Jean Rasenberger works in video, photography, performance and explores narratives of failed power systems. Her work has been exhibited at such museums as The Museum of Modern Art, NY, The Hammer Museum, Los Angeles, the Renaissance Society, Chicago and the Long Beach Museum, Long Beach, CA. Her videos have screened in such festivals as the Atlanta Film & Video Festival and the AFI Film & Video Festival. Her performance work has been shown at LACE, Los Angeles and the Rosamund Felsen Gallery.

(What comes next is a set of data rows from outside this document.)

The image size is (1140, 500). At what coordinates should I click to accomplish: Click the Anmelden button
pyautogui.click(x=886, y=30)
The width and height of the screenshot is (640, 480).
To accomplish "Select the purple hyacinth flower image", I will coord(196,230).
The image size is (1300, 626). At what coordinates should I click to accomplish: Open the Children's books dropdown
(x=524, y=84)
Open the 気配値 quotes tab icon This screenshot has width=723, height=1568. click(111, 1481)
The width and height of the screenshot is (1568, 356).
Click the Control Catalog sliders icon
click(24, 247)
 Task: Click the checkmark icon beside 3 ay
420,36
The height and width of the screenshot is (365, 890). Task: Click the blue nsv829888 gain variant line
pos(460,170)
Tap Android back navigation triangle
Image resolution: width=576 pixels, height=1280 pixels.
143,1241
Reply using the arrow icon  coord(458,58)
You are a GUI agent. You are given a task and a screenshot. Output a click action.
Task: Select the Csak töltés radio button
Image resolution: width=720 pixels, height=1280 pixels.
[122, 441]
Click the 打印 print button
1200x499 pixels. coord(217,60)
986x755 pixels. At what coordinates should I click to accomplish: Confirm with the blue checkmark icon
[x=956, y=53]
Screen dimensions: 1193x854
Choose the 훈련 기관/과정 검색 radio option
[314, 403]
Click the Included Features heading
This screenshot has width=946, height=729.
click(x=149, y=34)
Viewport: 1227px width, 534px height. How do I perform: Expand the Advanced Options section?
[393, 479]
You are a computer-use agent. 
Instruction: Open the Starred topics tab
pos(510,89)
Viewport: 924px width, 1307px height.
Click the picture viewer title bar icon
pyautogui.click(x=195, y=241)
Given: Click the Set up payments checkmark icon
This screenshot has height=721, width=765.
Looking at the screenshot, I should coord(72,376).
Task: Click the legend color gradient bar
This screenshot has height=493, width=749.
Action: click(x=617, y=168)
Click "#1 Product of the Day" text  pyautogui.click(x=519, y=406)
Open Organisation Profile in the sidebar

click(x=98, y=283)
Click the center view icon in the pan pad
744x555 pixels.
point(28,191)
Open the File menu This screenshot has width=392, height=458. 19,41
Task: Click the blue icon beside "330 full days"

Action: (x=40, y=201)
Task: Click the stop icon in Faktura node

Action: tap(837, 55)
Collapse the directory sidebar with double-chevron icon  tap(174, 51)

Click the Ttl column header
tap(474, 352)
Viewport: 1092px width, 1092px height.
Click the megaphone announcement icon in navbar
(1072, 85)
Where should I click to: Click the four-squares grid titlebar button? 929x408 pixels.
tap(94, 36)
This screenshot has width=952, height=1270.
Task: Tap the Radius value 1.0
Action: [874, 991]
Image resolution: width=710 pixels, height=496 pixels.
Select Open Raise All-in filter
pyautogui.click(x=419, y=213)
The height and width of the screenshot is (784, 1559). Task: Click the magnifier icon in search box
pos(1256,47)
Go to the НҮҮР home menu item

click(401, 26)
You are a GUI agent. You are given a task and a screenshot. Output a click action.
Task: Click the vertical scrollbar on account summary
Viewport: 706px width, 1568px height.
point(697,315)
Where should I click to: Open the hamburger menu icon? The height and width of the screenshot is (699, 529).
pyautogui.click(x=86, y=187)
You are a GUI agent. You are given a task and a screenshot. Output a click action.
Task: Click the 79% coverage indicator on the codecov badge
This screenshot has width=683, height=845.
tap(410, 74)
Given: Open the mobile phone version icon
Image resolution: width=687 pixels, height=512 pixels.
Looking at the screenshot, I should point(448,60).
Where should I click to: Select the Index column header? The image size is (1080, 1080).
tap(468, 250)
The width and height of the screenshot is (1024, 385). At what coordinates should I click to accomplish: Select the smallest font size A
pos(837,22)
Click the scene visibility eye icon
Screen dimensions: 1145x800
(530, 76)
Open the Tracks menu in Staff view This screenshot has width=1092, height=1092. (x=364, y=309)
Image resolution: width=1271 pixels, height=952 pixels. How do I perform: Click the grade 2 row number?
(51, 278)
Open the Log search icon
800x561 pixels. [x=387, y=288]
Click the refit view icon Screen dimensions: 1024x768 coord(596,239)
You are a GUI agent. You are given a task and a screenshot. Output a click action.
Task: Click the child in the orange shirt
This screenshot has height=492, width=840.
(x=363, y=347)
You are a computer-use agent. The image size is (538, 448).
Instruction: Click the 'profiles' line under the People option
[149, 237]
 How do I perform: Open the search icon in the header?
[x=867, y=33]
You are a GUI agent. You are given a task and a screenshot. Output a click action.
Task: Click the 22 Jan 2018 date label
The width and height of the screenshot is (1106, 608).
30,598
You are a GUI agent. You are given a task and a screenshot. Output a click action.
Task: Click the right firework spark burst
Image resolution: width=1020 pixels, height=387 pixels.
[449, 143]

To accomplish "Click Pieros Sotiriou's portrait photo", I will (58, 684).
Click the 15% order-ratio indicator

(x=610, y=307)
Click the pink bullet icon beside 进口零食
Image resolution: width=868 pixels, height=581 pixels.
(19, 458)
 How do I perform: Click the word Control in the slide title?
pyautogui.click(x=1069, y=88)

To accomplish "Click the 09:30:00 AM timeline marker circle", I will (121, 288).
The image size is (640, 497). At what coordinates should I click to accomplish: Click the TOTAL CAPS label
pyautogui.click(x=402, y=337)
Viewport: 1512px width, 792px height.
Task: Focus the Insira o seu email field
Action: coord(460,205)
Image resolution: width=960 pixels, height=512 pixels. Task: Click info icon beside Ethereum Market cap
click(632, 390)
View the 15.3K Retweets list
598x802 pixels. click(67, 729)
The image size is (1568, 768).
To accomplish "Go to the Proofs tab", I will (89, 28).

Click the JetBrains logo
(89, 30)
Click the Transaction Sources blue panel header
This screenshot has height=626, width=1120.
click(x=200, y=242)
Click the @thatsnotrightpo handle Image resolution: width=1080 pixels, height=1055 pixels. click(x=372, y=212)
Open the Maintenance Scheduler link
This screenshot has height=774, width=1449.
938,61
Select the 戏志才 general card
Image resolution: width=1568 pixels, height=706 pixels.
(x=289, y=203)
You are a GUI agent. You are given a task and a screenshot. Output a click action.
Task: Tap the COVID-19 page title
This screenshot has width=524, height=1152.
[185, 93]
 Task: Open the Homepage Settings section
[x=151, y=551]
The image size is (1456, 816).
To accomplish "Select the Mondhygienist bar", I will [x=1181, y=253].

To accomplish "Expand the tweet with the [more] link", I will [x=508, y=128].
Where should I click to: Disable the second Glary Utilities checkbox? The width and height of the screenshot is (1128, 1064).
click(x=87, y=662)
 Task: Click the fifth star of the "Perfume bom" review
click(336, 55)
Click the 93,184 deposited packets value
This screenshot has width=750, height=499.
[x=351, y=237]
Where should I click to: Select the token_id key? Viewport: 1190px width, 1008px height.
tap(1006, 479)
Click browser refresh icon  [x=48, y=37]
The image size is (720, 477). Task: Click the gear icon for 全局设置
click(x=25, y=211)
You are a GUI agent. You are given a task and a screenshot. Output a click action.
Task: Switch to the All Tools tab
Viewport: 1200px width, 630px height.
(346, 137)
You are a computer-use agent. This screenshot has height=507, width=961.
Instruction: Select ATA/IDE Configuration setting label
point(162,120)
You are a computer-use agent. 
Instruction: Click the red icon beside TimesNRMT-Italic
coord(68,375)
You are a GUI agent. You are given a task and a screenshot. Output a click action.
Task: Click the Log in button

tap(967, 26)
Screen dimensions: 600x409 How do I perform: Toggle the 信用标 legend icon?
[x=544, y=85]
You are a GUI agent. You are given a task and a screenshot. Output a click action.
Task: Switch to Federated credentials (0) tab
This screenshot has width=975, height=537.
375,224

 As a curator, Jean has recently initiated, developed and organized a large-scale exhibition titled “IdentificarX” featuring ArtCenter Latinx alumni. She has also curated other shows focusing on work by Art Department alumni. Additional curated exhibitions include the internationally traveled exploring video art, "Into The Lapse." She has given lectures on her work at such venues as the Society for Photographic Education, Los Angeles and the Royal Academy of Fine Arts, Copenhagen. She received an NEA Regional Fellowship and a Brody Arts Fund Fellowship. Rasenberger was awarded a Great Teacher Award from ArtCenter, where she has taught since 1994. 

She completed a feature-length documentary, “On These Grounds”, about a prison in Northern Ireland, the men who were incarcerated there, and post-war memory, which she screened at Anthology Film Archives and other small alternative film venues.

 Jean has taught at ArtCenter College since 1994, primarily in the Undergraduate Art department, but also in Humanities + Sciences, Integrated Studies, and Film. 2023-24, Jean has been Chair of the undergraduate Fine Art Department at ArtCenter. She received her MFA from ArtCenter in 1992, was a fellow at the Whitney Museum in 1982-83, and received her BA from Sarah Lawrence College, Bronxville, NY in 1982. As of August 17, 2024, after years of focusing on her teaching, research, and educational work, Jean is returning to a practice of making videos, such as one about trilobytes and photography.